In June 2017, he approved another withdrawal of N$7. 9 million from the same trust without board approval.

Katiti’s legal team
Following Katiti’s suspension last month, his legal team Metcalfe Attorneys on the 19th June wrote to Shuuluka saying his client was suspended “unceremoniously and without substantive reason”.
He also claimed that Shuuluka has a “very personal conflict of interest pertaining to Mr. Katiti”.
Metcalfe said Katiti provided a full and comprehensive reply with full disclosure of all information requested after an internal audit report was carried out which made several allegations against him.
“It has been discerned from investigations by the writer that the decision to suspend Mr. Katiti was presaged upon informal discussions by some board members prior to 17 May 2018.
Some explanations by the proponents of Mr. Katiti’s suspension is required when our client is suspended some eight months after the Internal Audit Report was presented to the Board of Directors.
It is obvious that some ulterior motive exist for such suspension,” said Metcalfe.

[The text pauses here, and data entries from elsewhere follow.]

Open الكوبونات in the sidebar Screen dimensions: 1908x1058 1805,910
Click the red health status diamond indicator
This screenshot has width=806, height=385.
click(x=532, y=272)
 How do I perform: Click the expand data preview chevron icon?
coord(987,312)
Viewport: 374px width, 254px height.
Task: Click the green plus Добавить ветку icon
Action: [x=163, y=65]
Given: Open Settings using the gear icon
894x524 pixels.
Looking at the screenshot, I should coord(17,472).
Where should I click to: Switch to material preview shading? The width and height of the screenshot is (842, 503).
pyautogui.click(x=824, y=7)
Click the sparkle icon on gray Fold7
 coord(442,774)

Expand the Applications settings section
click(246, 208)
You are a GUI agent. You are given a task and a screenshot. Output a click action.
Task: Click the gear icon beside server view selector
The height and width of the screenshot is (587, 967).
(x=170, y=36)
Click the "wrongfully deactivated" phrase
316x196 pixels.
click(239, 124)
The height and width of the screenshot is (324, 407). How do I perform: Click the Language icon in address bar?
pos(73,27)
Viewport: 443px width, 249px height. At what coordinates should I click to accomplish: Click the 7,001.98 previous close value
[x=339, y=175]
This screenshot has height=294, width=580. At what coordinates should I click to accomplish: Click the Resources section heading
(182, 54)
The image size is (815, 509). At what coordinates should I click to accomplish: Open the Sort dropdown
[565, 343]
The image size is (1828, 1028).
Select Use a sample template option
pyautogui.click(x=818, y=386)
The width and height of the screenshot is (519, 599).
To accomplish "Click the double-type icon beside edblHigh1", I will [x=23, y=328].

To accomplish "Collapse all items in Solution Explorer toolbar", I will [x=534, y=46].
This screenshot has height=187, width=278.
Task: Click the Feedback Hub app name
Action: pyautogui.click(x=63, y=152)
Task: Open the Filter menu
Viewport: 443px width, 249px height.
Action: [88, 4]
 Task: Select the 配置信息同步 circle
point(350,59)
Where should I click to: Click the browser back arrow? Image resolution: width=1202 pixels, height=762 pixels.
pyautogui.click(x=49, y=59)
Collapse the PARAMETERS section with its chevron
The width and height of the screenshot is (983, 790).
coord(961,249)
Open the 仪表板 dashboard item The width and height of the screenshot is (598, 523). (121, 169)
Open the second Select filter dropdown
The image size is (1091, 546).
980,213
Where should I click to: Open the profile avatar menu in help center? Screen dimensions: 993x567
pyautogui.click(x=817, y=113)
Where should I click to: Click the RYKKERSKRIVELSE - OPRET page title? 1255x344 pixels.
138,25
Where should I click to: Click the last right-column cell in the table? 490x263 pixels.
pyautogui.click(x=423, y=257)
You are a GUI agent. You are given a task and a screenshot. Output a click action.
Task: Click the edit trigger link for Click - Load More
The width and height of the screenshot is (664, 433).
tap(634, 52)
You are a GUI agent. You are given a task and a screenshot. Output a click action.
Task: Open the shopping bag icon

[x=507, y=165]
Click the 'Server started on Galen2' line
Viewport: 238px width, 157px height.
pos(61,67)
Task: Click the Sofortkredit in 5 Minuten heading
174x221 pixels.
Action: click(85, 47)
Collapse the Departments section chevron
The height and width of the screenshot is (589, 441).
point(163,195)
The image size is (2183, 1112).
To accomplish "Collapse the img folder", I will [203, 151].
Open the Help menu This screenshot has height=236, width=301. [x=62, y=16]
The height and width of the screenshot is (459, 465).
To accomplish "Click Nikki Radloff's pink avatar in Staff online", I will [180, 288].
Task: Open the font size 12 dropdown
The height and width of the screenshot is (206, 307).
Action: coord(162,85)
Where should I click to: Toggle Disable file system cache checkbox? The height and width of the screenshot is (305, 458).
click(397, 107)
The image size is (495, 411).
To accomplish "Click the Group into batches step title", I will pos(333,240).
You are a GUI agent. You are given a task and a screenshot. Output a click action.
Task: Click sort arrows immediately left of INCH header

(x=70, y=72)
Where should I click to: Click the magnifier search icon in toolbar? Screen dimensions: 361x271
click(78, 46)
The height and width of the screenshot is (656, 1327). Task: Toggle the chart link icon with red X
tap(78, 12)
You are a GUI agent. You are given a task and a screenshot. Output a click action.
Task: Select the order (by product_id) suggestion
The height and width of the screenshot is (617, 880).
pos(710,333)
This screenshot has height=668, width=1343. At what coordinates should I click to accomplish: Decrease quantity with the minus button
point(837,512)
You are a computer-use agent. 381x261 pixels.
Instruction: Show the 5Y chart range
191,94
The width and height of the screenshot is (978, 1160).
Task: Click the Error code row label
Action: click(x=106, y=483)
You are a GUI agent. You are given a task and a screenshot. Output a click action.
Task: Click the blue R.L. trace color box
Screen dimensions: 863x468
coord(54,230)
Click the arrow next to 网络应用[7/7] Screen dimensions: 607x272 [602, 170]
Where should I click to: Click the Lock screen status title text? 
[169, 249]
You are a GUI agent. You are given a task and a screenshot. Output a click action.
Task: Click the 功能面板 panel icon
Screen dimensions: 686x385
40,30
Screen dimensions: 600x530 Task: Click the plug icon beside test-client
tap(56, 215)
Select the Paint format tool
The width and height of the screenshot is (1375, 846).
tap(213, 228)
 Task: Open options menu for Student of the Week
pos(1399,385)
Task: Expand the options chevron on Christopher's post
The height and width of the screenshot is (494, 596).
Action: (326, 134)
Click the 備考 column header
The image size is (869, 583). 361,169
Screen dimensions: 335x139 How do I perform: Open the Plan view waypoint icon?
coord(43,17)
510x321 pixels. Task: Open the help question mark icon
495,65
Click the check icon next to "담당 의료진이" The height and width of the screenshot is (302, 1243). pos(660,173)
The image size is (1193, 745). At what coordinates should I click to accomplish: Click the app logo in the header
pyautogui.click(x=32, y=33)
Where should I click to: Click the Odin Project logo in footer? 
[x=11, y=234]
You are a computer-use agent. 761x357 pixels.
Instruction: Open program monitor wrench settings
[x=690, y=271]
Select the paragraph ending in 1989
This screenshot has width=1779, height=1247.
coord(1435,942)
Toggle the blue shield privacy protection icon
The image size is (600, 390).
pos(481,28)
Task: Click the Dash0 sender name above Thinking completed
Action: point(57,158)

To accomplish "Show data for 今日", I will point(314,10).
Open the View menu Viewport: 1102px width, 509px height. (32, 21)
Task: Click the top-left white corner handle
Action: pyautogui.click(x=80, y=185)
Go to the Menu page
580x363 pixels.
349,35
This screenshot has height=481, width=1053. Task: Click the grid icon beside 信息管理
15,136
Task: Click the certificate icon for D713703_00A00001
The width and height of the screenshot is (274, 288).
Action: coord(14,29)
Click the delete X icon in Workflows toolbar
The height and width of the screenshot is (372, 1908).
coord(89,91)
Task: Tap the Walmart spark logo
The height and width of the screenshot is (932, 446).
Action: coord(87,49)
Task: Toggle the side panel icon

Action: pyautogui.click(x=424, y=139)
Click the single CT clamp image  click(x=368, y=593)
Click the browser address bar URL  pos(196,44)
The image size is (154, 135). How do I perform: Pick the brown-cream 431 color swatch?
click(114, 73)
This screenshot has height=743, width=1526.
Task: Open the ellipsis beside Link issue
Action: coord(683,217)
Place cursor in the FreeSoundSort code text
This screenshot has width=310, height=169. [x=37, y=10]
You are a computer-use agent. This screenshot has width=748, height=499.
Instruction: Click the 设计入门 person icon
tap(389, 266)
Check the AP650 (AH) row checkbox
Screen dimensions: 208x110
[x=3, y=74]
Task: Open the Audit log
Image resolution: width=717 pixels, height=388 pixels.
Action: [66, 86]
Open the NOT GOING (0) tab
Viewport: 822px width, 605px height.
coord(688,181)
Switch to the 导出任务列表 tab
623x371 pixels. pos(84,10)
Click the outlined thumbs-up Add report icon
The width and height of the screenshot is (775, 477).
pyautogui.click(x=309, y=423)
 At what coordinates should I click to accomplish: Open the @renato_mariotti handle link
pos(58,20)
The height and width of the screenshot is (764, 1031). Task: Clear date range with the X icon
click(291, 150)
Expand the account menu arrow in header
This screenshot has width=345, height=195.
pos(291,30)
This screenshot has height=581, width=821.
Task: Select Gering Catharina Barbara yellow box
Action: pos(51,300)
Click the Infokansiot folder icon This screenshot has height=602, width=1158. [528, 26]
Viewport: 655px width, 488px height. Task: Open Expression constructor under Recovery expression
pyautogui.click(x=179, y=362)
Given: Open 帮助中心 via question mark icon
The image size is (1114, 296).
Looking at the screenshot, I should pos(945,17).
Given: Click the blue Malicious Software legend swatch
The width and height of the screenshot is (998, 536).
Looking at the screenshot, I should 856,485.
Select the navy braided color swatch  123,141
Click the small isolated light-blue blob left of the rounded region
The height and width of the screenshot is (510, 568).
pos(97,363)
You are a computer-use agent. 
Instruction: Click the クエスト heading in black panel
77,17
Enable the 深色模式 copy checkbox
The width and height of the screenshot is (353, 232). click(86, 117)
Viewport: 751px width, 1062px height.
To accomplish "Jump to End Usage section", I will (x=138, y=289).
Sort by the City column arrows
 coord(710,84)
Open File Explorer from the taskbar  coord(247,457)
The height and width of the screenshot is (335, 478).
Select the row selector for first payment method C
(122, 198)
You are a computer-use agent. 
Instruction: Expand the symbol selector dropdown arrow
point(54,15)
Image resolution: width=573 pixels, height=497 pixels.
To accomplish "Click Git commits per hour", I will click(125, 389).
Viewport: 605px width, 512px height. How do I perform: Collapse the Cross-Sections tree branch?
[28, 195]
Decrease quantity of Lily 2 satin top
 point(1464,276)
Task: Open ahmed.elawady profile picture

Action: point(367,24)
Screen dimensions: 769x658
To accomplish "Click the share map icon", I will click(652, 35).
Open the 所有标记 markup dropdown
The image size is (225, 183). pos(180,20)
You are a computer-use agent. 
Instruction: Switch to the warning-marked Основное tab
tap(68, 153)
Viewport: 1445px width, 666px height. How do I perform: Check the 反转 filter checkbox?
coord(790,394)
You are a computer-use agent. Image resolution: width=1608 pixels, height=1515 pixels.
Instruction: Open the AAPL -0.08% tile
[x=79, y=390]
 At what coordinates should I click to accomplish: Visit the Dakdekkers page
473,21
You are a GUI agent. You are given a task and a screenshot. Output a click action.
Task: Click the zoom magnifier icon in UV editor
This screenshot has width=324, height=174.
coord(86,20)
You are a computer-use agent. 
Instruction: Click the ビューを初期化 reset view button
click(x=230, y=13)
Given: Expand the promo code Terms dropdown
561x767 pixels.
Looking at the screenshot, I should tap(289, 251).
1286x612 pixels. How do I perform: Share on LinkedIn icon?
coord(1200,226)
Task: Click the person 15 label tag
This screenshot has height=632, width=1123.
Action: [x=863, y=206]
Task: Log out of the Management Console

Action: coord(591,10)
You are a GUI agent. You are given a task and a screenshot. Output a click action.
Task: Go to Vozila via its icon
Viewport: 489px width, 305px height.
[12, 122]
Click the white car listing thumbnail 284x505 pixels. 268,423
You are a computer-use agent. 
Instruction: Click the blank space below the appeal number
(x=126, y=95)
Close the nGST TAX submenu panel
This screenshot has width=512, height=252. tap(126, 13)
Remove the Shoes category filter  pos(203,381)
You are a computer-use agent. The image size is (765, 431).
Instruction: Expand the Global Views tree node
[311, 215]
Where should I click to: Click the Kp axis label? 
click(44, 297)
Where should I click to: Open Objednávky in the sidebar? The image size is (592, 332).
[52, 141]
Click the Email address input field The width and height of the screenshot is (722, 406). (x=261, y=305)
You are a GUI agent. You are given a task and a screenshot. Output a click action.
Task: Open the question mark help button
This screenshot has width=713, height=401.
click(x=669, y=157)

Katiti was send on suspension with at least eight conditions that ranges from handing over all NIP properties, being available when called upon, not leaving Windhoek during working hours without permission from the board chair.
According to the suspension letter, he is also banned from talking to the media as well as from visiting NIP’s headquarters without authorization.
After Katiti’s suspension, the board also suspended Chief Operations Officer Harold Kaura,  business development executive Jennifer Kauapirura and Chief Financial Officer Cleophas Mbahijova.